[Data entries]
━━━━━━━━━━━━━━━━
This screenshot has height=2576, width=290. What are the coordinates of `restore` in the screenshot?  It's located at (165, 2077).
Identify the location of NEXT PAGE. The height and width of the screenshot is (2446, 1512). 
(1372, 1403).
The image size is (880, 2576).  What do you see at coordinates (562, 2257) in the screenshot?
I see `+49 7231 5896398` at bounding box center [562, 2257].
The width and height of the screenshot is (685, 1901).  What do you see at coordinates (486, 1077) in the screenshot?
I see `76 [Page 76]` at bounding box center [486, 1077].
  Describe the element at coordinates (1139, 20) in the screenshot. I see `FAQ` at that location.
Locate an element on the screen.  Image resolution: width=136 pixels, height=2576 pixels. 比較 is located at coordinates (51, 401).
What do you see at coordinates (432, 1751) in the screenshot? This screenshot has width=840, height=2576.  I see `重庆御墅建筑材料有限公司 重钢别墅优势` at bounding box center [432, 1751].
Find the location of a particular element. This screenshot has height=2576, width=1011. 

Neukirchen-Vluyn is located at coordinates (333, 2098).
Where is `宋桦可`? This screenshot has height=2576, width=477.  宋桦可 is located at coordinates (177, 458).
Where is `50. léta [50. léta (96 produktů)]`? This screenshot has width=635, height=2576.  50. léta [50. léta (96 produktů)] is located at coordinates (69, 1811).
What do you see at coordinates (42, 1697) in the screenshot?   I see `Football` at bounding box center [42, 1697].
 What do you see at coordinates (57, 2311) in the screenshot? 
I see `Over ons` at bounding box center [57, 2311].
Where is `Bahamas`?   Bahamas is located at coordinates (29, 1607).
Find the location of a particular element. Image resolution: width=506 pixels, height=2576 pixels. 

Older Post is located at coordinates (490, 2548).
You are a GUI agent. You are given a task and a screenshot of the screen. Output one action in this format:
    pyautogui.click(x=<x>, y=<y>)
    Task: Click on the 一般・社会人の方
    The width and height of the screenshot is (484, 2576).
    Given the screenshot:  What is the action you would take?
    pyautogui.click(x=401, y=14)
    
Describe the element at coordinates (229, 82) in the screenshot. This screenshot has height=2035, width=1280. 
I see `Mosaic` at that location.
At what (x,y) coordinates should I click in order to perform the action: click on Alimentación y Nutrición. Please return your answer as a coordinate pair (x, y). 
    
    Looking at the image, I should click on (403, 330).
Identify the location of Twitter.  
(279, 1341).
━━━━━━━━━━━━━━━━
What the exercise asks. Output each of the items above verbatim, keeping every line, space, and character unchanged.

Finished answer.
This screenshot has height=2576, width=290. What are the coordinates of `restore` in the screenshot?  It's located at (165, 2077).
Identify the location of NEXT PAGE. The height and width of the screenshot is (2446, 1512). 
(1372, 1403).
The image size is (880, 2576).  What do you see at coordinates (562, 2257) in the screenshot?
I see `+49 7231 5896398` at bounding box center [562, 2257].
The width and height of the screenshot is (685, 1901).  What do you see at coordinates (486, 1077) in the screenshot?
I see `76 [Page 76]` at bounding box center [486, 1077].
  Describe the element at coordinates (1139, 20) in the screenshot. I see `FAQ` at that location.
Locate an element on the screen.  Image resolution: width=136 pixels, height=2576 pixels. 比較 is located at coordinates (51, 401).
What do you see at coordinates (432, 1751) in the screenshot? This screenshot has width=840, height=2576.  I see `重庆御墅建筑材料有限公司 重钢别墅优势` at bounding box center [432, 1751].
Find the location of a particular element. This screenshot has height=2576, width=1011. 

Neukirchen-Vluyn is located at coordinates (333, 2098).
Where is `宋桦可`? This screenshot has height=2576, width=477.  宋桦可 is located at coordinates (177, 458).
Where is `50. léta [50. léta (96 produktů)]`? This screenshot has width=635, height=2576.  50. léta [50. léta (96 produktů)] is located at coordinates (69, 1811).
What do you see at coordinates (42, 1697) in the screenshot?   I see `Football` at bounding box center [42, 1697].
 What do you see at coordinates (57, 2311) in the screenshot? 
I see `Over ons` at bounding box center [57, 2311].
Where is `Bahamas`?   Bahamas is located at coordinates (29, 1607).
Find the location of a particular element. Image resolution: width=506 pixels, height=2576 pixels. 

Older Post is located at coordinates (490, 2548).
You are a GUI agent. You are given a task and a screenshot of the screen. Output one action in this format:
    pyautogui.click(x=<x>, y=<y>)
    Task: Click on the 一般・社会人の方
    The width and height of the screenshot is (484, 2576).
    Given the screenshot:  What is the action you would take?
    pyautogui.click(x=401, y=14)
    
Describe the element at coordinates (229, 82) in the screenshot. This screenshot has height=2035, width=1280. 
I see `Mosaic` at that location.
At what (x,y) coordinates should I click in order to perform the action: click on Alimentación y Nutrición. Please return your answer as a coordinate pair (x, y). 
    
    Looking at the image, I should click on (403, 330).
Identify the location of Twitter.  
(279, 1341).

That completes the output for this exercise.